Lucinda GL reports on giving evidence in court

Being in Court for a Client

I was recently in court for a client, as her therapist and a witness, whose parent she charged with multiple accounts of sexual abuse and other items similar (gross neglect etc). These all happened to her when she was a child.

When I first realised I was going to have to be called as a witness, probably two years ago, I will admit I panicked. “What me??” I thought to myself, and immediately all of my negative belief systems reared their ugly heads 🤯.

Of course they did, I was in flight and fright at the news.

With my help from my supervisor, I was able to tell these beliefs to be quiet please.
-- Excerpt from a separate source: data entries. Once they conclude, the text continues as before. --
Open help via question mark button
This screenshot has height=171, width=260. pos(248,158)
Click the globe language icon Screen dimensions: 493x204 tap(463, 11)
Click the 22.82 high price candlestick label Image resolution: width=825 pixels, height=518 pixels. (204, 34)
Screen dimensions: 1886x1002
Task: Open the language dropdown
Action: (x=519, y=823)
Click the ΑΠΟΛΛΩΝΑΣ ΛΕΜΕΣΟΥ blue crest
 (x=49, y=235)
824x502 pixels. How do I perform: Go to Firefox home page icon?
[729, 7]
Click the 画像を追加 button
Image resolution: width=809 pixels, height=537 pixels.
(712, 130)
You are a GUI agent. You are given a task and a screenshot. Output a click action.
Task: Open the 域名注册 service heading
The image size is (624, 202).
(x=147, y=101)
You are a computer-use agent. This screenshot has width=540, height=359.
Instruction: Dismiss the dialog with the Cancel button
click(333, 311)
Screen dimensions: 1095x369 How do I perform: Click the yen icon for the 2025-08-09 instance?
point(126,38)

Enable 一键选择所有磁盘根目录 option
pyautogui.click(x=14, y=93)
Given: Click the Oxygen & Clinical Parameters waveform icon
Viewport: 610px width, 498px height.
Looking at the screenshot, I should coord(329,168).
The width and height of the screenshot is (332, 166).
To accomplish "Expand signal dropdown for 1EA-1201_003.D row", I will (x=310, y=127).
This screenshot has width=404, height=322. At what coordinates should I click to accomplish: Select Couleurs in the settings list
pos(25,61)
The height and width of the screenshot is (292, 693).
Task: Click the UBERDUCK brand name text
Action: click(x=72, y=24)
This was incredibly important for the court hearing.

I sought more counsel from my supervisor, EMDR Focus’s Mark Brayne, the week before the hearing – he had also been in court for a client in the past – and he was hugely helpful, not least in reminding me to stay grounded and just be myself – but also with support and guidance, and some thoughts around what perhaps to expect.

But it was ok. It really was ok – it was more than ok.

When it came to the day, it was on Zoom because of Covid – and I think it helped that I was in my bedroom not the court room – but I was actually feeling quite excited.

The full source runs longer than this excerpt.